What to do: Every line of the data below should be printed exactly. Nothing may be dropped.

[The data]

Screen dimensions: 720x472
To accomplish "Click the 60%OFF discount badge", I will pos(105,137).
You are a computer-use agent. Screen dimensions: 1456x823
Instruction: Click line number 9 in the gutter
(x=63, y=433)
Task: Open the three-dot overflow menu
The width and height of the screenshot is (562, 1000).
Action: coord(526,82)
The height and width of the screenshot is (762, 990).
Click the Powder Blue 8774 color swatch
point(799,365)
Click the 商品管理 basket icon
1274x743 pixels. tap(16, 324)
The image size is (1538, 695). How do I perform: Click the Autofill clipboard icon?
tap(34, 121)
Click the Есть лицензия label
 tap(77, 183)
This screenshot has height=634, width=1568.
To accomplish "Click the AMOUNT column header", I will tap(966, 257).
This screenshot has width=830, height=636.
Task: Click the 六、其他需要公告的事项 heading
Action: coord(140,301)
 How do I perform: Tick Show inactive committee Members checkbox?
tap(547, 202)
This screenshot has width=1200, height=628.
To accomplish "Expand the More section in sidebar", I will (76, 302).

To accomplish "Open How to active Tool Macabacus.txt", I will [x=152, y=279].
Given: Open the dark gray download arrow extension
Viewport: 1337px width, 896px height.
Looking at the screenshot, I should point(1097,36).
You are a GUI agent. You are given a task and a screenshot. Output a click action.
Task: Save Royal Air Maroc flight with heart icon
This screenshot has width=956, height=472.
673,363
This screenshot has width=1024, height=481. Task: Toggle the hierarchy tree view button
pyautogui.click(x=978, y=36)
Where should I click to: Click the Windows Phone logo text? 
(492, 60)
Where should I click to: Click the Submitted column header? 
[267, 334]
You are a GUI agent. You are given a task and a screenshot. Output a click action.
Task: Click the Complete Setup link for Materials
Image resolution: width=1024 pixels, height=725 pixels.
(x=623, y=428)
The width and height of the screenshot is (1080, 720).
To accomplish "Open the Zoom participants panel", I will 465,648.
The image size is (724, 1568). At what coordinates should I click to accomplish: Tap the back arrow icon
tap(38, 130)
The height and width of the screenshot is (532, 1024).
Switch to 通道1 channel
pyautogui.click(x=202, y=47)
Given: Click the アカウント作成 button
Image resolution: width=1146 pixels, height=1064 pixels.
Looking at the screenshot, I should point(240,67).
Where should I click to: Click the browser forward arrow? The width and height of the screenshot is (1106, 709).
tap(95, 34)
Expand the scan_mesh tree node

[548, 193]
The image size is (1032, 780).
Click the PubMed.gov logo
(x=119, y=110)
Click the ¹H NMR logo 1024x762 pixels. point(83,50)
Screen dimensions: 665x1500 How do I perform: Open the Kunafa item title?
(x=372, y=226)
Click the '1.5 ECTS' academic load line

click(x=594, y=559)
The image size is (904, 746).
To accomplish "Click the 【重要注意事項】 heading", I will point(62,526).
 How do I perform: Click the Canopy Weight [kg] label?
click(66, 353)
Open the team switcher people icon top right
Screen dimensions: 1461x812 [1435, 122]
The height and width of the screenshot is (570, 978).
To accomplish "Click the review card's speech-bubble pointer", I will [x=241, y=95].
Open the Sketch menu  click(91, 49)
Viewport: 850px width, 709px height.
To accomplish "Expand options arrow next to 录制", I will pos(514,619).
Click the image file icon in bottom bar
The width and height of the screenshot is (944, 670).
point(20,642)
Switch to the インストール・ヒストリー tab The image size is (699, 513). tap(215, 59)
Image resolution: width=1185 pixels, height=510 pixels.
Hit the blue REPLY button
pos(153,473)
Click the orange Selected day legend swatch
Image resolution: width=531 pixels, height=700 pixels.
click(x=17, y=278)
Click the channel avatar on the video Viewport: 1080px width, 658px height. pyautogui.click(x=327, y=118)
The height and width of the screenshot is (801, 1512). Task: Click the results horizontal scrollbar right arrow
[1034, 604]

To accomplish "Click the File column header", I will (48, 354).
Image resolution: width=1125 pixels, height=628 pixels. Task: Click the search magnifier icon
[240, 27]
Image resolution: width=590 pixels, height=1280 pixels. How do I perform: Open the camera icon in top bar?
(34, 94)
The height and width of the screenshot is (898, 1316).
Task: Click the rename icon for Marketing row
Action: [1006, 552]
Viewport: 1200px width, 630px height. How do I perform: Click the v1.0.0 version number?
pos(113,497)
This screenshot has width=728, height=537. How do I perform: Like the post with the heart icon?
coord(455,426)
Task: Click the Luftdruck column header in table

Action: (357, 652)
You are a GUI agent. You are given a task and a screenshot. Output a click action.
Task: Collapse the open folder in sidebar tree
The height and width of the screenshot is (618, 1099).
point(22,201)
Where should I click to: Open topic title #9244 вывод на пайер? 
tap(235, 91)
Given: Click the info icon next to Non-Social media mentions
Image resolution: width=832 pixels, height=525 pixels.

[/The data]

Worked solution:
Screen dimensions: 720x472
To accomplish "Click the 60%OFF discount badge", I will pos(105,137).
You are a computer-use agent. Screen dimensions: 1456x823
Instruction: Click line number 9 in the gutter
(x=63, y=433)
Task: Open the three-dot overflow menu
The width and height of the screenshot is (562, 1000).
Action: coord(526,82)
The height and width of the screenshot is (762, 990).
Click the Powder Blue 8774 color swatch
point(799,365)
Click the 商品管理 basket icon
1274x743 pixels. tap(16, 324)
The image size is (1538, 695). How do I perform: Click the Autofill clipboard icon?
tap(34, 121)
Click the Есть лицензия label
 tap(77, 183)
This screenshot has height=634, width=1568.
To accomplish "Click the AMOUNT column header", I will tap(966, 257).
This screenshot has width=830, height=636.
Task: Click the 六、其他需要公告的事项 heading
Action: coord(140,301)
 How do I perform: Tick Show inactive committee Members checkbox?
tap(547, 202)
This screenshot has width=1200, height=628.
To accomplish "Expand the More section in sidebar", I will (76, 302).

To accomplish "Open How to active Tool Macabacus.txt", I will [x=152, y=279].
Given: Open the dark gray download arrow extension
Viewport: 1337px width, 896px height.
Looking at the screenshot, I should point(1097,36).
You are a GUI agent. You are given a task and a screenshot. Output a click action.
Task: Save Royal Air Maroc flight with heart icon
This screenshot has width=956, height=472.
673,363
This screenshot has width=1024, height=481. Task: Toggle the hierarchy tree view button
pyautogui.click(x=978, y=36)
Where should I click to: Click the Windows Phone logo text? 
(492, 60)
Where should I click to: Click the Submitted column header? 
[267, 334]
You are a GUI agent. You are given a task and a screenshot. Output a click action.
Task: Click the Complete Setup link for Materials
Image resolution: width=1024 pixels, height=725 pixels.
(x=623, y=428)
The width and height of the screenshot is (1080, 720).
To accomplish "Open the Zoom participants panel", I will 465,648.
The image size is (724, 1568). At what coordinates should I click to accomplish: Tap the back arrow icon
tap(38, 130)
The height and width of the screenshot is (532, 1024).
Switch to 通道1 channel
pyautogui.click(x=202, y=47)
Given: Click the アカウント作成 button
Image resolution: width=1146 pixels, height=1064 pixels.
Looking at the screenshot, I should point(240,67).
Where should I click to: Click the browser forward arrow? The width and height of the screenshot is (1106, 709).
tap(95, 34)
Expand the scan_mesh tree node

[548, 193]
The image size is (1032, 780).
Click the PubMed.gov logo
(x=119, y=110)
Click the ¹H NMR logo 1024x762 pixels. point(83,50)
Screen dimensions: 665x1500 How do I perform: Open the Kunafa item title?
(x=372, y=226)
Click the '1.5 ECTS' academic load line

click(x=594, y=559)
The image size is (904, 746).
To accomplish "Click the 【重要注意事項】 heading", I will point(62,526).
 How do I perform: Click the Canopy Weight [kg] label?
click(66, 353)
Open the team switcher people icon top right
Screen dimensions: 1461x812 [1435, 122]
The height and width of the screenshot is (570, 978).
To accomplish "Click the review card's speech-bubble pointer", I will [x=241, y=95].
Open the Sketch menu  click(91, 49)
Viewport: 850px width, 709px height.
To accomplish "Expand options arrow next to 录制", I will pos(514,619).
Click the image file icon in bottom bar
The width and height of the screenshot is (944, 670).
point(20,642)
Switch to the インストール・ヒストリー tab The image size is (699, 513). tap(215, 59)
Image resolution: width=1185 pixels, height=510 pixels.
Hit the blue REPLY button
pos(153,473)
Click the orange Selected day legend swatch
Image resolution: width=531 pixels, height=700 pixels.
click(x=17, y=278)
Click the channel avatar on the video Viewport: 1080px width, 658px height. pyautogui.click(x=327, y=118)
The height and width of the screenshot is (801, 1512). Task: Click the results horizontal scrollbar right arrow
[1034, 604]

To accomplish "Click the File column header", I will (48, 354).
Image resolution: width=1125 pixels, height=628 pixels. Task: Click the search magnifier icon
[240, 27]
Image resolution: width=590 pixels, height=1280 pixels. How do I perform: Open the camera icon in top bar?
(34, 94)
The height and width of the screenshot is (898, 1316).
Task: Click the rename icon for Marketing row
Action: [1006, 552]
Viewport: 1200px width, 630px height. How do I perform: Click the v1.0.0 version number?
pos(113,497)
This screenshot has width=728, height=537. How do I perform: Like the post with the heart icon?
coord(455,426)
Task: Click the Luftdruck column header in table

Action: (357, 652)
You are a GUI agent. You are given a task and a screenshot. Output a click action.
Task: Collapse the open folder in sidebar tree
The height and width of the screenshot is (618, 1099).
point(22,201)
Where should I click to: Open topic title #9244 вывод на пайер? 
tap(235, 91)
Given: Click the info icon next to Non-Social media mentions
Image resolution: width=832 pixels, height=525 pixels.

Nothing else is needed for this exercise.